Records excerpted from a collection
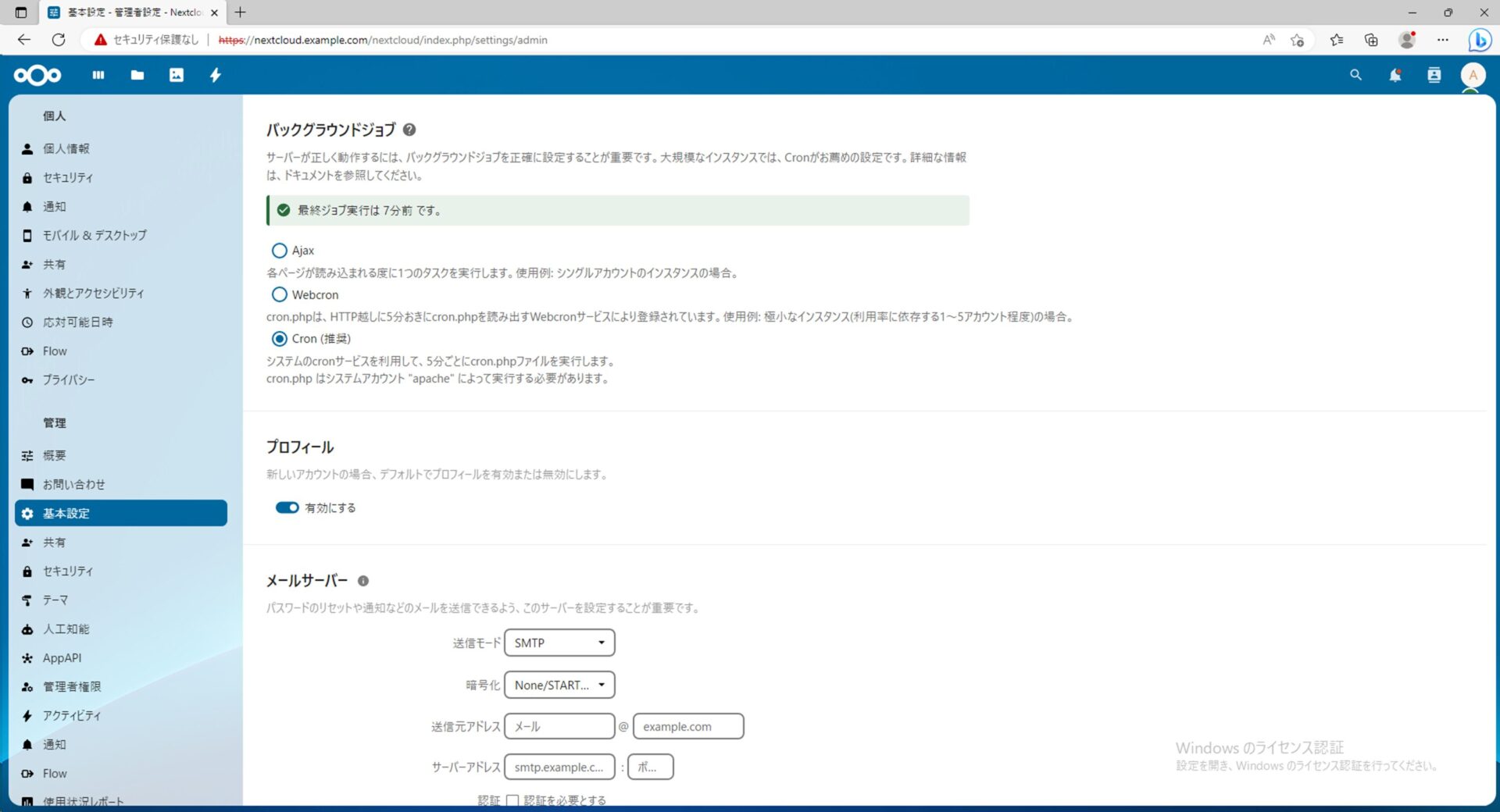Click the Nextcloud logo

(x=38, y=75)

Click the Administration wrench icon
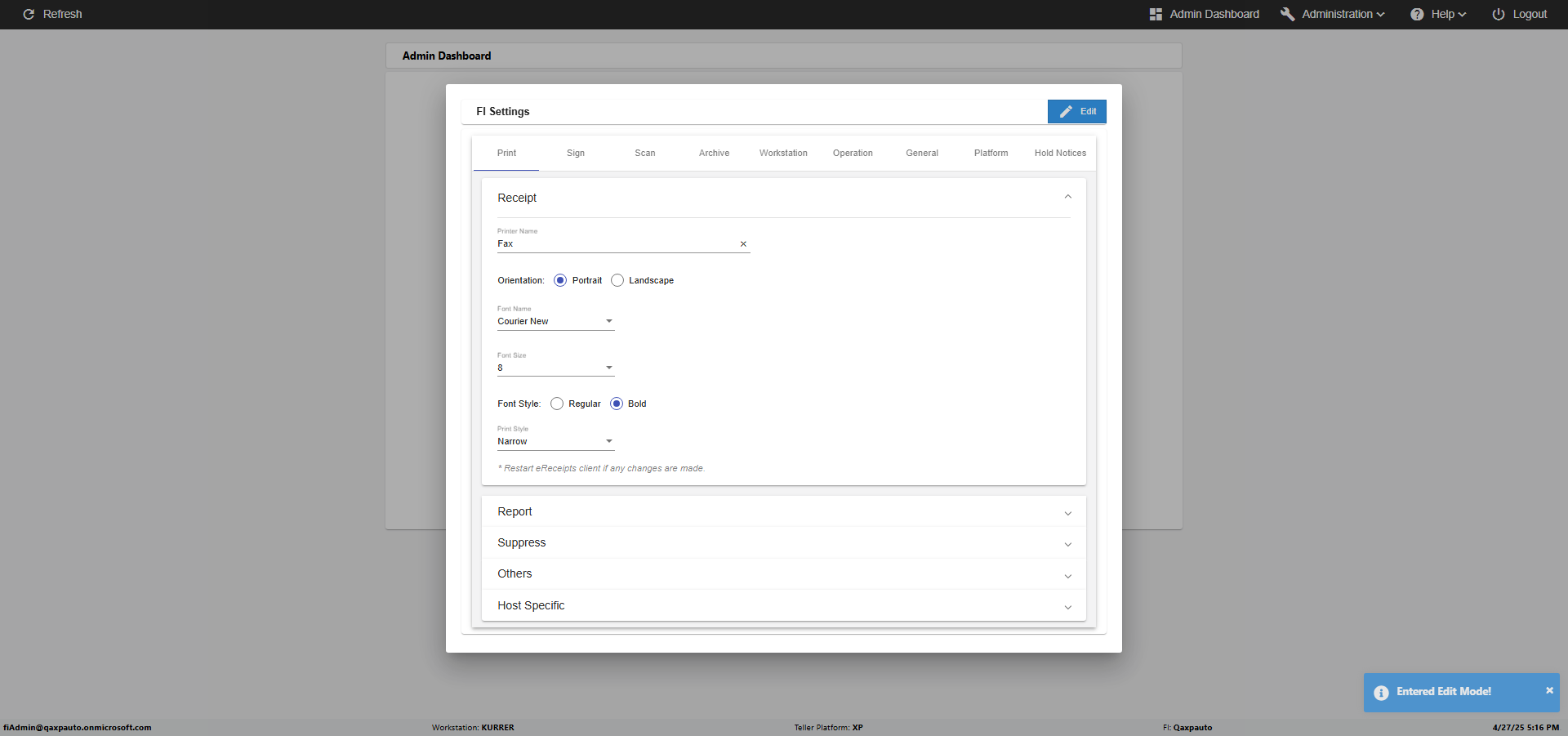(1287, 14)
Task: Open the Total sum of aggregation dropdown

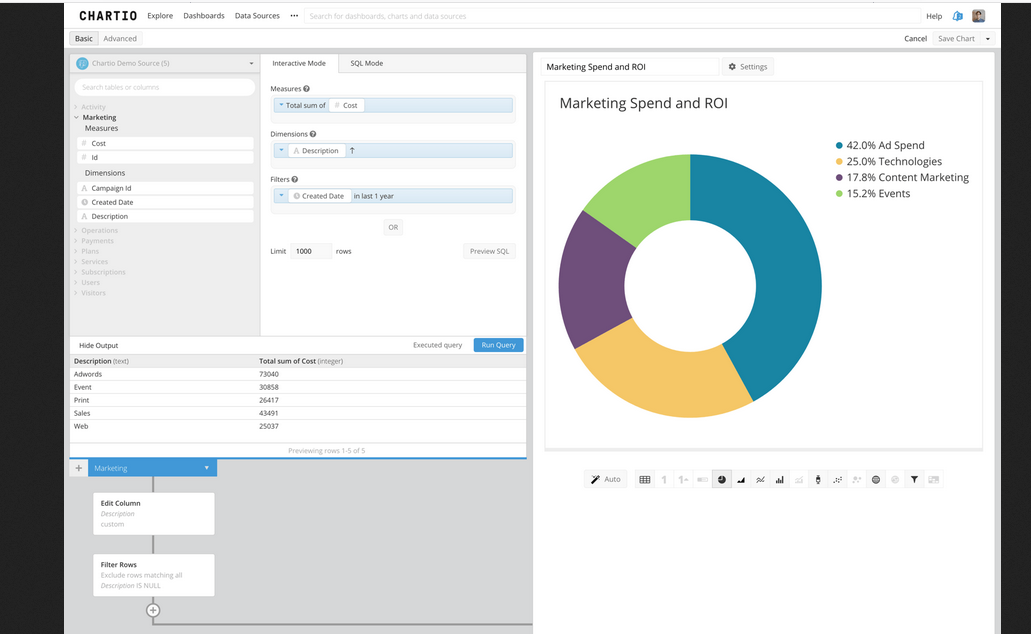Action: click(x=301, y=105)
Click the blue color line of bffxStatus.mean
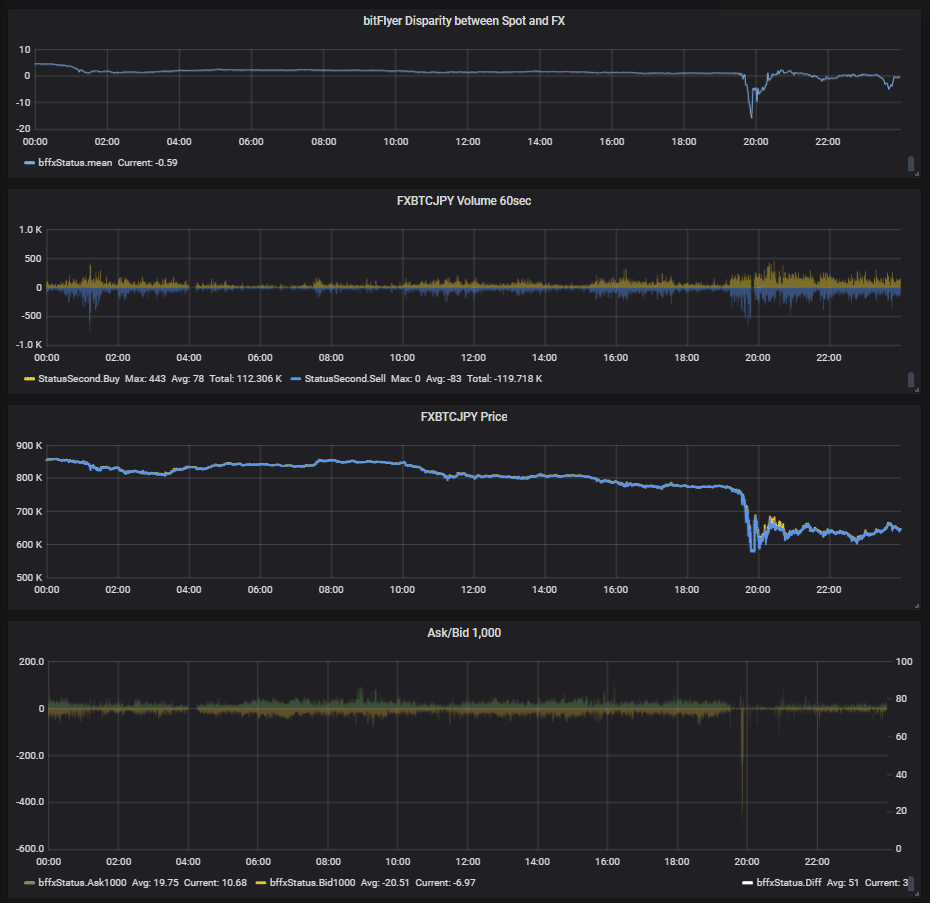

-- DIRECTIONS FOR THIS TASK --
Return exactly, and only, the lines that run from the line containing "Task: Open the" to the last line of the entries above, both ends included, with pictures left out.

-- RESULT FOR THIS TASK --
Task: Open the Total sum of aggregation dropdown

Action: click(x=301, y=105)
Click the blue color line of bffxStatus.mean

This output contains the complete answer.